Tekstfragment -
Mohammed heeft zich niet beperkt tot fysiek geweld zoals hier geïllustreerd. Zijn “profeetschap” is ook gekenmerkt door bedreigingen en verbaal geweld.
Verbaal geweld tegen de mensen die Mohammed niet als Profeet erkenden
Toen Mohammed met zijn profetische “missie” begon was er in zijn woonplaats Mekka een grote mate van tolerantie. Mekka was een religieus centrum waar alle godsdiensten welkom waren. Het was letterlijk een Mekka van godsdiensten.
In zijn biografie schrijft Ibn Ishaq op p 118 het volgende:
Wanneer de Apostel [Mohammed] openlijk de Islam begon te verkondigen zoals God hem opgedragen had, trokken zijn mensen zich niet terug of keerden ze zich niet tegen hem, voor zover ik vernomen heb, tot hij minachtend over hun goden begon te spreken. Wanneer hij dit deed voelden ze zich erg beledigd en besloten unaniem om hem als vijand te beschouwen. ...

Materiaalfragmenten -
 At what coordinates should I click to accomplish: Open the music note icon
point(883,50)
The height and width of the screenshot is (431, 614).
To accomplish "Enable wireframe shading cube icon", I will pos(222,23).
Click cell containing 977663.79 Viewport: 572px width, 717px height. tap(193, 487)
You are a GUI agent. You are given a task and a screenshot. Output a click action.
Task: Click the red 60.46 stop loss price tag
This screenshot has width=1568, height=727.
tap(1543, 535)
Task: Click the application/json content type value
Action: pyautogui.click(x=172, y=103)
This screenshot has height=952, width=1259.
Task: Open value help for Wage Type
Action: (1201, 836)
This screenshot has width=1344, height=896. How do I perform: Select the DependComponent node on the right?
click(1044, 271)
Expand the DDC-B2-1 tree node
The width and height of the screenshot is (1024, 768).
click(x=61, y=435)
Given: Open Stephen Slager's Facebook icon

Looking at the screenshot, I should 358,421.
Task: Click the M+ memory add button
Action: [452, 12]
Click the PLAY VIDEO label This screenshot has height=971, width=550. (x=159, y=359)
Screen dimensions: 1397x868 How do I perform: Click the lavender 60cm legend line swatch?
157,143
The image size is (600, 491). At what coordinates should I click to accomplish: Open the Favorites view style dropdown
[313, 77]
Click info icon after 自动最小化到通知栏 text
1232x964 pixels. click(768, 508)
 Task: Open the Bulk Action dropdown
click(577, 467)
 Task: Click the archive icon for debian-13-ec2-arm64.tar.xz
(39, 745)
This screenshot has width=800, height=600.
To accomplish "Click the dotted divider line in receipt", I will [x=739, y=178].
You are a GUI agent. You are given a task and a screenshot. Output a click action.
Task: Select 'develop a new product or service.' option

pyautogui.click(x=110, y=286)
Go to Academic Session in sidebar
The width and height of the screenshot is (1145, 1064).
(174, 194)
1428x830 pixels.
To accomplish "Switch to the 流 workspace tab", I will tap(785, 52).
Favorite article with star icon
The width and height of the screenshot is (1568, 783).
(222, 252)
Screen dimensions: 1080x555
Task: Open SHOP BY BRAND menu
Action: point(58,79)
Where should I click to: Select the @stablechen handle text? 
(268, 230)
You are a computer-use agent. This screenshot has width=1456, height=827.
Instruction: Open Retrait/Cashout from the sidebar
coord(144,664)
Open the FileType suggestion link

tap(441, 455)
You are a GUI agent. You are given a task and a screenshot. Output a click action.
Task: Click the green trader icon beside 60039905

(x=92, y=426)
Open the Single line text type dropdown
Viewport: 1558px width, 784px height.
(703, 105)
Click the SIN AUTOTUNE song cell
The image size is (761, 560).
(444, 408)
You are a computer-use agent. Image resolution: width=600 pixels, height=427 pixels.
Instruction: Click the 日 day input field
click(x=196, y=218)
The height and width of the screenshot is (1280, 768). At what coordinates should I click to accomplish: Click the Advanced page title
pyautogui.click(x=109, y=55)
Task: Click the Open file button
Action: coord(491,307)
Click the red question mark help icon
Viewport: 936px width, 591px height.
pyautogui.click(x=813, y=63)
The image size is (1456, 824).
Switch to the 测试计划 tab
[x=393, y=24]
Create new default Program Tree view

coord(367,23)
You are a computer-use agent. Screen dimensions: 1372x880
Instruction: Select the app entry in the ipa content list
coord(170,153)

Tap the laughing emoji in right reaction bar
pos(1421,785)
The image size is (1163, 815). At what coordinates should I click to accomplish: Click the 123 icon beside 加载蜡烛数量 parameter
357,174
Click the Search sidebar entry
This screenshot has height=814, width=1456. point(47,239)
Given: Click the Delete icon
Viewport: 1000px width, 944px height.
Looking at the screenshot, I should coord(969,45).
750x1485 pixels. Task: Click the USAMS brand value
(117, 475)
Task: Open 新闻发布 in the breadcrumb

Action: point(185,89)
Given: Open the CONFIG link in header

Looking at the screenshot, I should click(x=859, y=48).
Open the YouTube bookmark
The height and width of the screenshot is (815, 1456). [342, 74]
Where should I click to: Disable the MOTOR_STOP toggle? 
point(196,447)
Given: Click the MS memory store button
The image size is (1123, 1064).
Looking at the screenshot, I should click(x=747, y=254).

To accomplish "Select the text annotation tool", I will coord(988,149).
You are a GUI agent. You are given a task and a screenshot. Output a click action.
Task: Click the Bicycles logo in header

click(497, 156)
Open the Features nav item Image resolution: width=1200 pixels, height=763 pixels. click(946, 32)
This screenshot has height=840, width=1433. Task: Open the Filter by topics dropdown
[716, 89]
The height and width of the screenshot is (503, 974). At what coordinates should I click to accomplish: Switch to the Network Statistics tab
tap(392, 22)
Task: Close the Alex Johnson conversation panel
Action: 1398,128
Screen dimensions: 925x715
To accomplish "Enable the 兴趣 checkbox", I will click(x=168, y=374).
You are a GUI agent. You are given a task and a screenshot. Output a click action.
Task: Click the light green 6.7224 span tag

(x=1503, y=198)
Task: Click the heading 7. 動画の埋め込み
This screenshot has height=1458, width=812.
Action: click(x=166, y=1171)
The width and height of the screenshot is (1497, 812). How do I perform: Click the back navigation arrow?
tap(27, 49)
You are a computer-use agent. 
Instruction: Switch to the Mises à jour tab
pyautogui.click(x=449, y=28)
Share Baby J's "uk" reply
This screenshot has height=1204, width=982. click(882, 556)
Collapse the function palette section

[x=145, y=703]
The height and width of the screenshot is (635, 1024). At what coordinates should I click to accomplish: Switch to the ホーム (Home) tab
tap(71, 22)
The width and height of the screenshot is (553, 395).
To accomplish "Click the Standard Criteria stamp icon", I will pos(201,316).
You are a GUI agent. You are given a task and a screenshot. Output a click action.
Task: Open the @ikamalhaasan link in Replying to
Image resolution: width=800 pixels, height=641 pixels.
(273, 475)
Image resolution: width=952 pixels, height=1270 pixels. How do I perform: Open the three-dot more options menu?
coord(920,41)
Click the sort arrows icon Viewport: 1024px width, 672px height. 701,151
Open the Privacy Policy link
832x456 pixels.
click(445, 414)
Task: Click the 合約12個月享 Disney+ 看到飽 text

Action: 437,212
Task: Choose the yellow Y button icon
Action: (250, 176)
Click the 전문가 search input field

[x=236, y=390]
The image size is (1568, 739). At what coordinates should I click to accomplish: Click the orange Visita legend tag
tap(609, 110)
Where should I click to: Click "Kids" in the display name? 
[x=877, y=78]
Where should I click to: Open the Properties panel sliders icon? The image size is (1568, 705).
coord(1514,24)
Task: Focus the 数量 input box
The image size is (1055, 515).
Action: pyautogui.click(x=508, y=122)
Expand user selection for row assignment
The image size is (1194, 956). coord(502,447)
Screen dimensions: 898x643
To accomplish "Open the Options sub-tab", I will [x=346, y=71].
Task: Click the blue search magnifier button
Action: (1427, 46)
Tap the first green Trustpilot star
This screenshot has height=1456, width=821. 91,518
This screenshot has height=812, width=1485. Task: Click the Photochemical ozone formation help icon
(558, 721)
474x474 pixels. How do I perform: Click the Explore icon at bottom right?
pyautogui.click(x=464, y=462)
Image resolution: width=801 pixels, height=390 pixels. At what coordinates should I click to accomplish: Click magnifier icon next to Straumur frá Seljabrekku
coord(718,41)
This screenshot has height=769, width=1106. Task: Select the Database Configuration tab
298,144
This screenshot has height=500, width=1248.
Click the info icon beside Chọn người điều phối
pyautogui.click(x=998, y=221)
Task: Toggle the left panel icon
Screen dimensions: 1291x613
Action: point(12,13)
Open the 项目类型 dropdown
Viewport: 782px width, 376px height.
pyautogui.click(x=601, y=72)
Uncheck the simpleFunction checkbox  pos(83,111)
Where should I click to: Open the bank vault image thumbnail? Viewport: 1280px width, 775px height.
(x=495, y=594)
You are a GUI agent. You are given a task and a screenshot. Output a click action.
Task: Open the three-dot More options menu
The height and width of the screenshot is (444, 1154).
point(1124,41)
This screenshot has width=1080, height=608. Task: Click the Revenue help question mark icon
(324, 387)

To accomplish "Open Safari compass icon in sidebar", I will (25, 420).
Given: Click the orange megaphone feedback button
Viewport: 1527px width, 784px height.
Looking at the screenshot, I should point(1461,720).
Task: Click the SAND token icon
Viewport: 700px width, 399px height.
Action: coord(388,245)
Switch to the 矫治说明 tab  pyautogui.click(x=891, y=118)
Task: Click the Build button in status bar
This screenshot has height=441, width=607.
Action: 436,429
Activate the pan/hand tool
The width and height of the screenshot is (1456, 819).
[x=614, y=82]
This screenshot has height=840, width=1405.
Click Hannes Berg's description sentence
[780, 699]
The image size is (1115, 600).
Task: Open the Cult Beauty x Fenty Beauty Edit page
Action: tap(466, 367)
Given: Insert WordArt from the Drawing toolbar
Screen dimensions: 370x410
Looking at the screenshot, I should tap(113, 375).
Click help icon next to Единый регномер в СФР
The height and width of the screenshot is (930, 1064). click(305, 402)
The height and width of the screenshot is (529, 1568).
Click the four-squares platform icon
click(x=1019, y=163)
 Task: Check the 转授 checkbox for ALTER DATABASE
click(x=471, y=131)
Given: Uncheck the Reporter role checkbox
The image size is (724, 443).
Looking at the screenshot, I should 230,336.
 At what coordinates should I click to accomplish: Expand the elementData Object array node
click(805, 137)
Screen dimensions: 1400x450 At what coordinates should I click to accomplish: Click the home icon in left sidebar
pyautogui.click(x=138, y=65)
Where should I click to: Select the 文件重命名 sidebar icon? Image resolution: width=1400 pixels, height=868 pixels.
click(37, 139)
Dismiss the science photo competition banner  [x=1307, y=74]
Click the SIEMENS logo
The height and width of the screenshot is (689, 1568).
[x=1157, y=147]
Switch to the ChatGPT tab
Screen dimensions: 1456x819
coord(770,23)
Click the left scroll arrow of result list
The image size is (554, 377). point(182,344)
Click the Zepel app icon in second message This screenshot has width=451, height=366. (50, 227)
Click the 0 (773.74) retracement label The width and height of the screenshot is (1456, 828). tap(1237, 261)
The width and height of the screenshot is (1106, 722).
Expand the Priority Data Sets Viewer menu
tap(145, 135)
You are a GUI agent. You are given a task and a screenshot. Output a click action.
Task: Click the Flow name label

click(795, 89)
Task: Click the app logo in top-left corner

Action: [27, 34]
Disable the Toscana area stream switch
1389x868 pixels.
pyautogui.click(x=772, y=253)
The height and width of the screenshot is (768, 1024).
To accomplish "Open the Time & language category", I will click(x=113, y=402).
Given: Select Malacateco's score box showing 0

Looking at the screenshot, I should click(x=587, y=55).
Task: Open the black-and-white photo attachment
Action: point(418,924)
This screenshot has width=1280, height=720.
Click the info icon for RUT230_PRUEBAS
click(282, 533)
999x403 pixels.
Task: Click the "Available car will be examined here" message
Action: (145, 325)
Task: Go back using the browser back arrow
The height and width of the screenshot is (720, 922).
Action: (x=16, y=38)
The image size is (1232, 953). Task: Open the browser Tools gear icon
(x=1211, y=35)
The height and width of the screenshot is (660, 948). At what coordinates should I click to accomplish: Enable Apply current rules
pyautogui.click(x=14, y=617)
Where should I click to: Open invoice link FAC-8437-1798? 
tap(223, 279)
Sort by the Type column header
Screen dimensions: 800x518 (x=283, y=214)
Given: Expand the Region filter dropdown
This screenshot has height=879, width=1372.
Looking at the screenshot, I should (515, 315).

Doel 1 -
Hoe stond Mekka volgens het tekstfragment tegenover godsdiensten toen Mohammed met zijn missie begon?
Doel 2 -
Schrijf het tekstfragment over Mohammed in Mekka verder, te beginnen na de laatste zin.
Het materiaal staat los van het tekstfragment.

Antwoord 1 -
In Mekka heerste een grote mate van tolerantie en alle godsdiensten waren er welkom.

Antwoord 2 -
En Ibn Ishaq gaat verder op p 130 en 131: “De Apostel ging verder met verkondigen wat Allah hem opgedragen had te verkondigen, niets verbergend, en wekte hun afkeer op door hun godsdienst te minachten, hun idolen te verzaken, en hen in hun ongeloof latend. ... Zij zeiden dat zij nooit iets gekend hadden als de problemen die zij van deze kerel ondervonden; hij had verklaard dat hun manier van leven dom was, hij beledigde hun voorvaderen, minachtte hun godsdienst, verdeelde de gemeenschap en vervloekte hun goden. Wat zij te verduren gekregen hadden, was meer dan zij konden verdragen.”
Mekka was dus een religieus centrum waar iedereen zijn ding mocht doen voor zover men het geloof van andere mensen respecteerde. Een multiculturele samenleving zou men nu zeggen. Er waren regelmatig mensen die met nieuwe filosofieën op de proppen kwamen en die werden gerust gelaten. In het Mekka op het einde van het leven van Mohammed waren alle dissidente stemmen uitgeroeid en dit is nog altijd zo in heel Saoedi-Arabië. Wat Mohammed mocht mag nu niemand meer. Na de doortocht van Mohammed was de multiculturele samenleving dood.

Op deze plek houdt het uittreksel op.